In 1688 King James transferred 3 regts of foot to England from Ireland. The Duke of Tyconnell raised three new regt’s to replace them, one being, the Guards. The original commander of the unit was the 2nd Duke of Ormond , but in 1688 he declared his allegiance to William III so the command went over to Englishman William Dorrington. They fought at Derry, The Boyne and at Aughrim, where Dorrington was taken prisoner.
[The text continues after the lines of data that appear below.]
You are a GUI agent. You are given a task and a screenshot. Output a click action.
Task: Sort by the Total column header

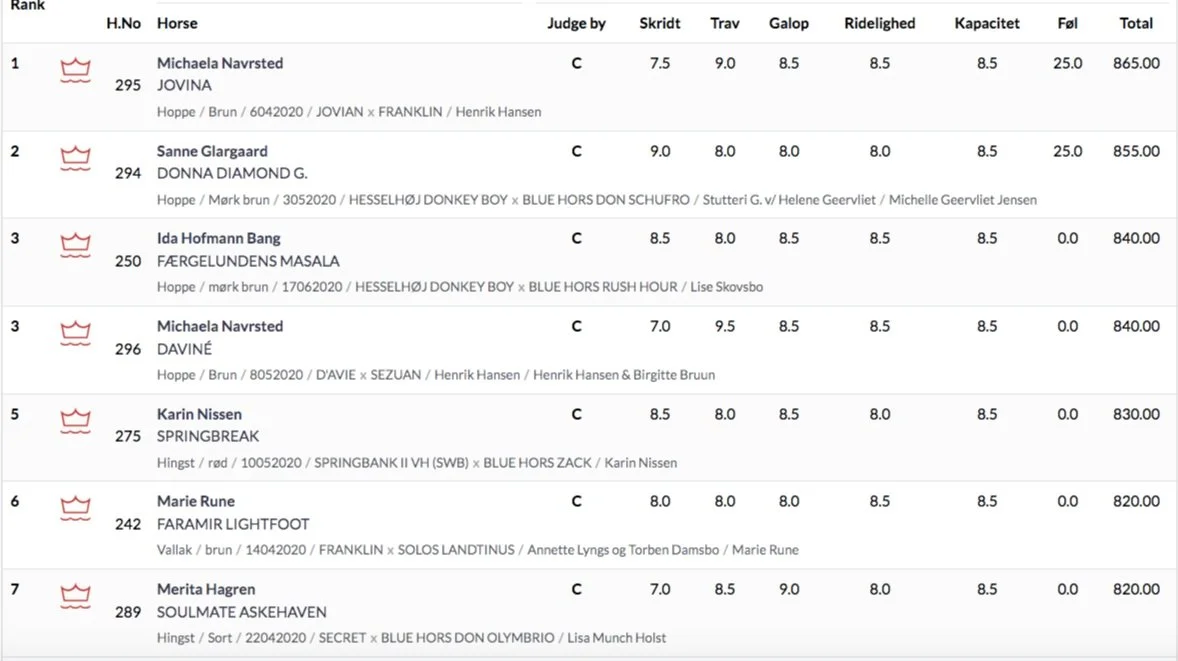[x=1136, y=23]
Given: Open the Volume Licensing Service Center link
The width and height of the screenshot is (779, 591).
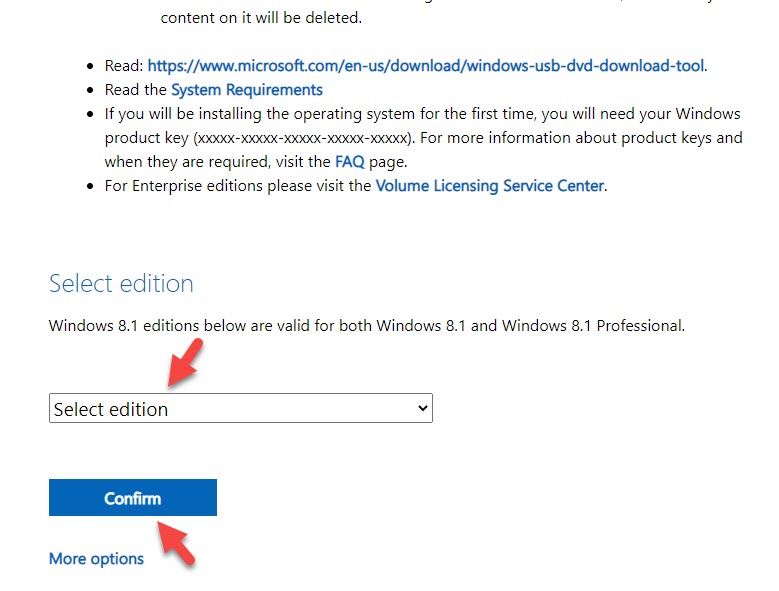Looking at the screenshot, I should point(489,185).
Under the terms of the Treaty of Limerick, in 1691, which ended the war in Ireland, a force of 20,000 Jacobite’s arrived to France, in an event known as the "Flight of the Wild Geese". These men were kept separate from other Irish regts, and were formed into King James’ own army in exile, albeit in the pay of France. Lord Dorrington’s foot, Later Roth’s or Rooth’s, were formed from what remanded of the 1st and 2nd battalions of King James’ Royal Irish Footguards
Alexandre de Rainier de Droué (c.1650–1698), Marquis of Boisseleau, was one of the French officers who came over to Ireland, by an agreement between Louis XIV and James II. He was a French Major-General and Governor of Limerick, he was appointed to command the besieged Jacobite forces in Limerick, but had spent most of his life in the French army, counting among his campaigns the battle of Saint-Denys and the sieges of Tournai, Douai, Lille, Maastricht, Artois, Valenciennes, Cambrai, and Luxembourg.
Henry FitzJames the eldest son of James II was born at Moulins in France before his father's accession to the throne. He went into Imperialist service under Charles, Duke of Lorraine and was present at the siege of Buda in 1686. FitzJames was created Duke of Berwick, Earl of Tinmouth and Baron Bosworth by his father in 1687. He then returned to Hungary and participated at the Battle of Mohács.
Berwick returned to England and was made Governor of Portsmouth. King James made him a Knight of the Garter, but due to the invasion of the Prince of Orange and the subsequent Glorious Revolution, the installation never took place. In the following year, James was overthrown and Berwick went into exile with him, taking an active part in the Irish campaign, including the Battle of the Boyne, where he was in effective command of both troops of James’ Lifeguards. After his father's final exile, Berwick served in the French army. He fought at the battles of Steenkerque and Landen. At the latter, Berwick was taken prisoner, but was exchanged for the Duke of Ormonde. Because of his support for his father and service in the French army against England, he was attainted in 1695, and his British peerages forfeit.